Seriously?
Did you read the article or make an assumption?
Can't you read your own graphic, dipshit?
Can you read at all?
Let's repeat, shall we? Put away the yellow marker and lets review shall we?
"We don't have great data about how quickly this is happening in the individual market, but we do see it in this Kaiser Family Foundation survey of the
employer market."
Contrary to what you think, it has plenty to do with employer plans. Hence the mention of "employer market" in the sentence.
Show me the great masses of employer plans being cancelled. You idiots are propagating a total fantasy.
Tell me something, do you have employer sponsored insurance? If so, then you are probably quite versed in how frequently the cost of that insurance has gone up over the past decade. Practically every year or two, employees get notified of a change to their plan, which usually includes their monthly cost going up.
Now, before ObamaCare, when this happened, did you say, "MY INSURANCE WAS CANCELLED!!!"?
No. You did not. You'd be an idiot if you did. You said, "My premiums have gone up" or "My costs have gone up" or "I am having to pay more for my insurance".

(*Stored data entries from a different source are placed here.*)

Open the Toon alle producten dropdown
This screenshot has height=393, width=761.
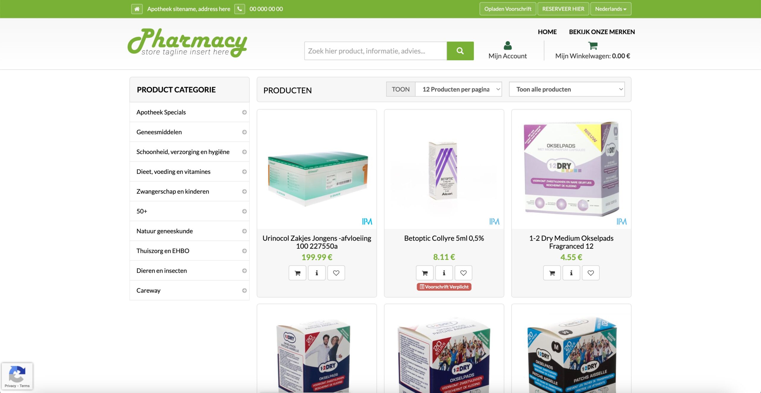point(567,89)
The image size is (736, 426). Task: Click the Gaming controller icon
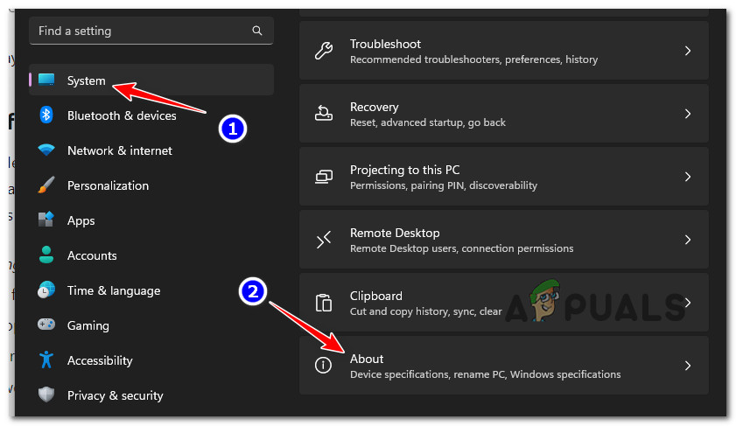click(46, 325)
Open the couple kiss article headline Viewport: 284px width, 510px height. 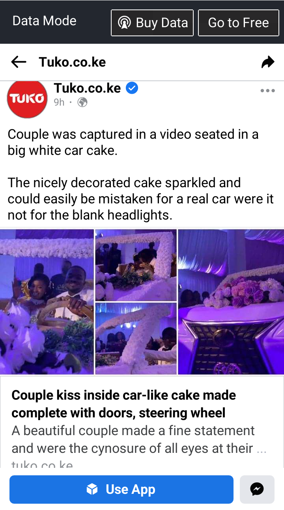(x=124, y=404)
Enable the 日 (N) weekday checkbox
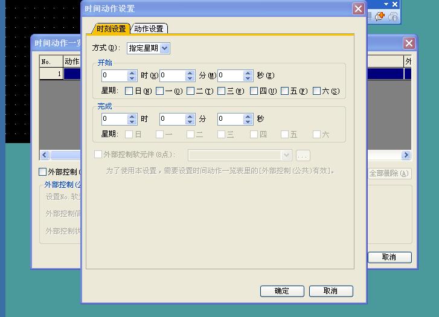The width and height of the screenshot is (439, 317). point(129,91)
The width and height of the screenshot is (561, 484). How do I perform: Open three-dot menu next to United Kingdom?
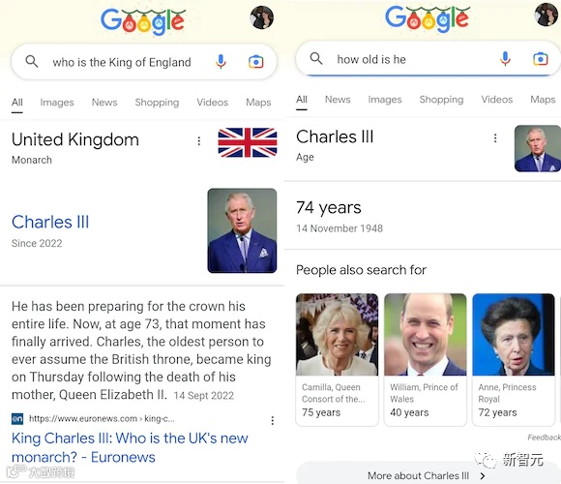(199, 140)
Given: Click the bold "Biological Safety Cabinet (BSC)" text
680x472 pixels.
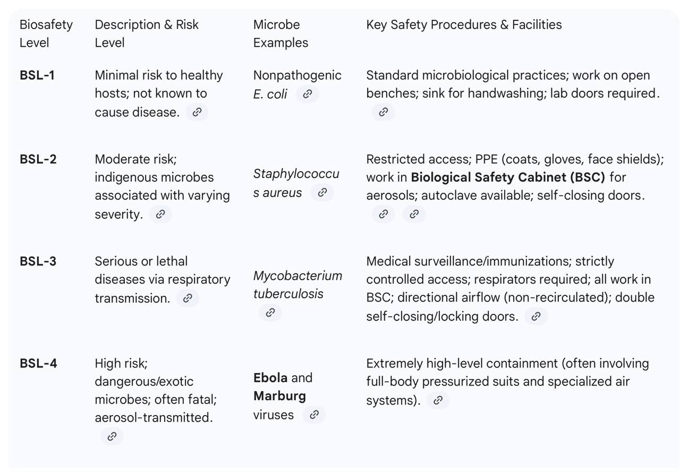Looking at the screenshot, I should pos(507,177).
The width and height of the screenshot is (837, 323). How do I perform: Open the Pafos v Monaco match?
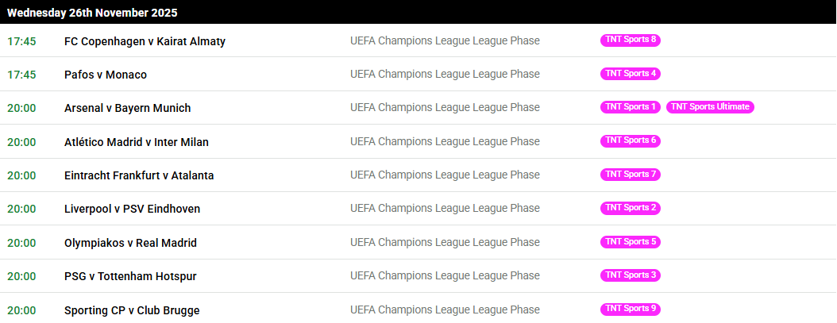[x=105, y=75]
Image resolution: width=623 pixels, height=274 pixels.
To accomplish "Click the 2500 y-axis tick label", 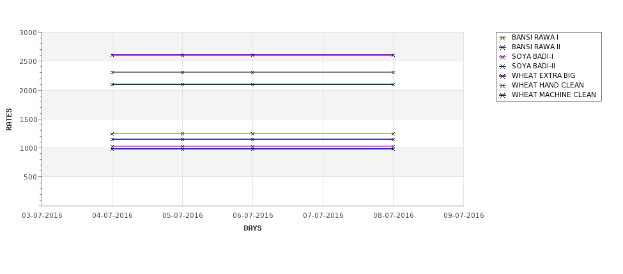I will pos(28,61).
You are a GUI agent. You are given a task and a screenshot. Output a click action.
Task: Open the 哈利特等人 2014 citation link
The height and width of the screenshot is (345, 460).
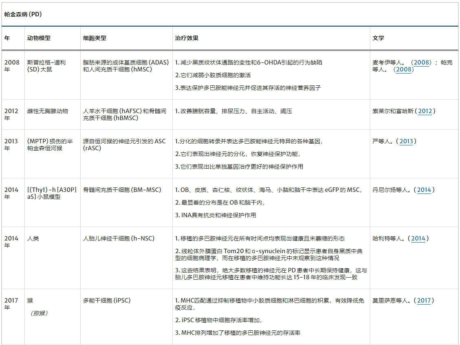(x=418, y=238)
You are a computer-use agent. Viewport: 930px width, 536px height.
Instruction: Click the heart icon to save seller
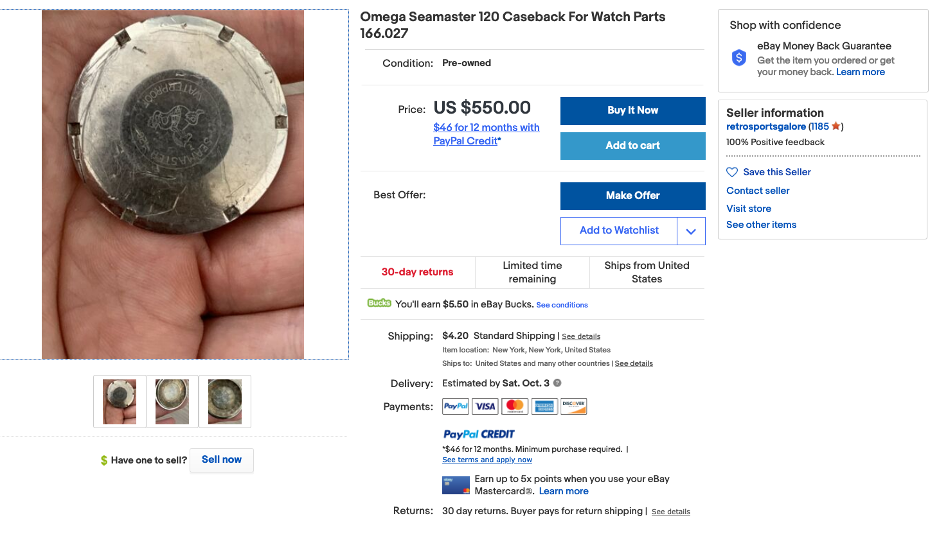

It's one of the reasons we have ObamaCare. Because the cost of health insurance has been rising faster than inflation
for decades. When the GOP had all the power, they decided to do NOTHING about that problem, even though the Democrats telegraphed what they would do if they got the chance.
Well, the Democrats got the chance, and now we have ObamaCare. Ta da!
Whatever ever-changing, ever-increasing-cost plan you had with your employer before ObamaCare was grandfathered. It did not have to meet the minimum insurance coverage requirements of the ACA.
Your company may have already exceeded those requirements, but it still had a "grandfathered" status.
After ObamaCare became law, if your employer subsequently changed your plan
again, and went outside the established allowable change parameters, then your employer's plan lost its grandfather status.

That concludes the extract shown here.